In fact, according to Parse.ly, on average, recommendation systems provide a 3.2% uplift on page views. With that said, content recommendation systems, today, come in many forms — some bad, some good, some technologically advanced, and some manual. I have grouped content recommendation systems into three main categories: in-house, third party, and native advertising.

Many publications opt to use in-house systems to serve related content. However, the way the in-house system works varies greatly from outlet to outlet— from a completely manual related content tagging system used by most publications, local and mass, to an automated recommendation system that takes into account context and user behavior.

It is interesting to me that many publications today still use a manual tagging system, which speaks to the industry’s slow adoption of new technologies and distrust in automation. In my opinion, a manual related content system leaves a lot of room for error and is a meaningful drain on editorial resources. For starters, editors have to have a perfect memory to know which past content relates to the current article. In speaking with editors, they admit to often forgetting to link to content that users would find helpful as a next read. That “leaves clicks on the table.”

But I do understand publications’ concerns around a fully automated solution. From an editorial perspective, the last thing you want is an article about dieting to be linked to an article about cryptocurrency. The obvious solution here is to implement a semi-automated solution where the editor has the flexibility to change the automated recommendations.

But most publications simply just do not have the technical resources to develop their own systems and maintain the algorithms so problems like the above don’t occur. Companies such as the New York Times and Washington Post have the resources to develop and implement automated recommendation systems, but your local county publication does not.
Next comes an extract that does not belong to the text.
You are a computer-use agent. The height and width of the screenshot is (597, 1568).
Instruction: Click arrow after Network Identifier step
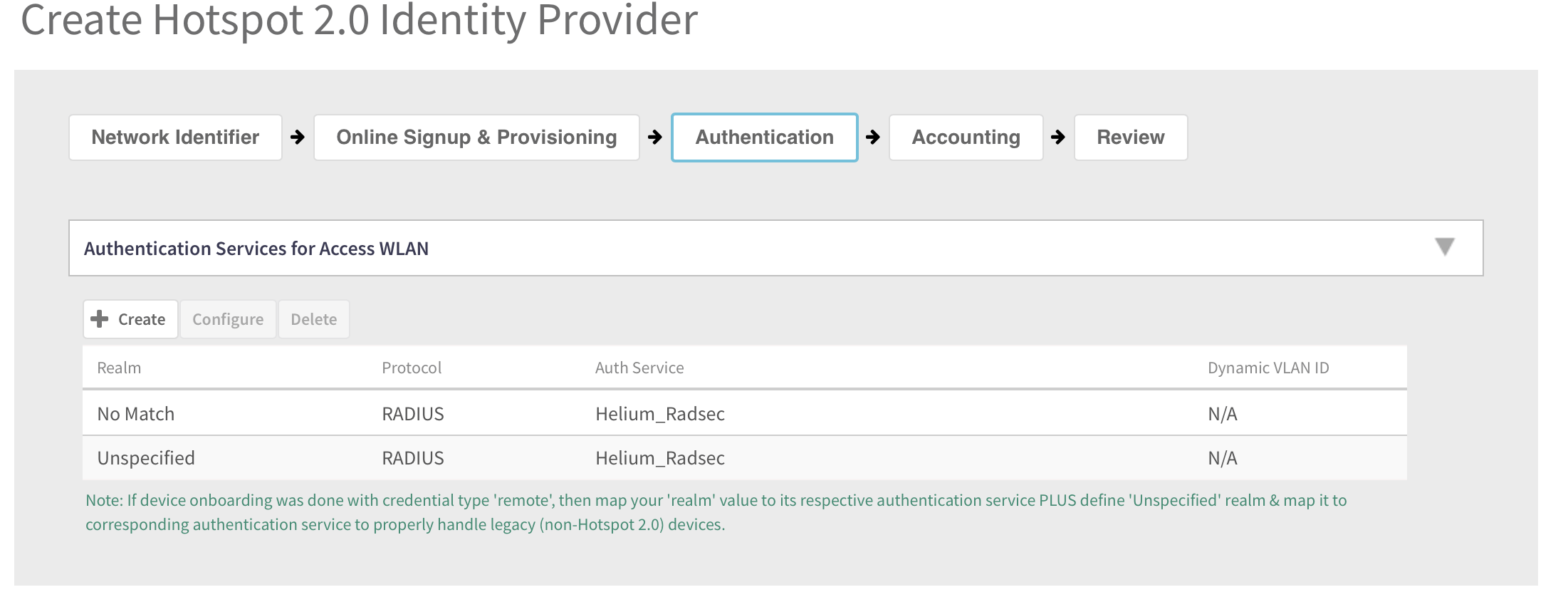298,137
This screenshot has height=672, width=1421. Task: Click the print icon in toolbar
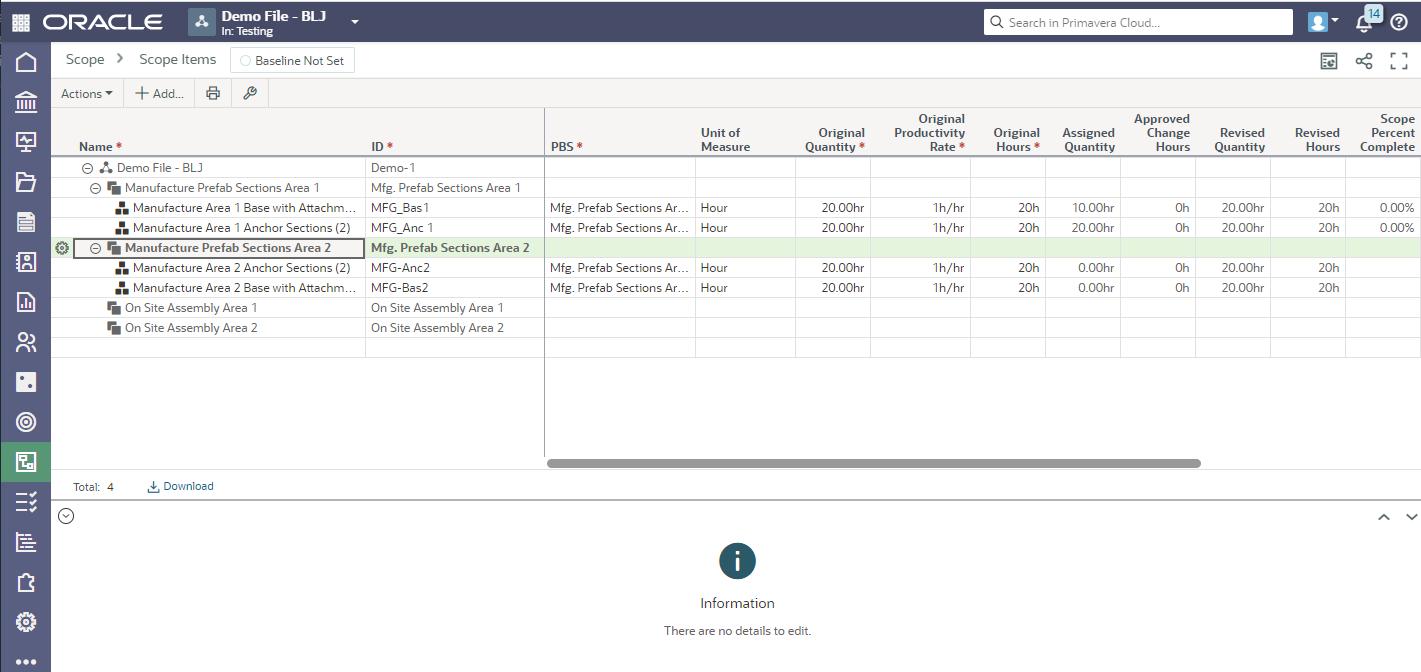point(212,93)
Enter third party recommendation systems.

Over time, technology companies realized that most publications do not have the internal resources to build strong recommendation systems and created related content systems to provide as a software as a service (“SaaS”). This SaaS offering is usually priced as a revenue share on revenue per click or a monthly fee determined by the size of the publication. A few providers in this space include Contextly, Bibblio, and AddThis.

Contextly Recommendations

The competitors in this space all go to market with a similar product. Sure, they compete on price and sure they say they have the best algorithm; however, the core end product usually looks the same. A set of automatically generated recommendations that appear in the ad space of the article. And even though each of the competitors’ algorithms are different — some weight context over behavior, some use different recommendation algorithms such as LDA or TFIDF — each algorithm is generally accurate and provides meaningful related content for the reader to explore.

In addition, third party providers have innovated to differentiate from competitive solutions. For example, Contextly created a “Follow This” feature to send readers new updates on a story they are interested in, and AddThis created a recommendation system that renders related content as readers scroll to a set point on an article web page. This type of creativity not only provides new, unique experiences for readers, but also allows providers to own more real estate on a publications site which increases the probability of reader engagement. In summary, third party content recommendation tools are a solid choice for publications who do not have the tech resources to build its own system but still want to take advantage of an automated solution.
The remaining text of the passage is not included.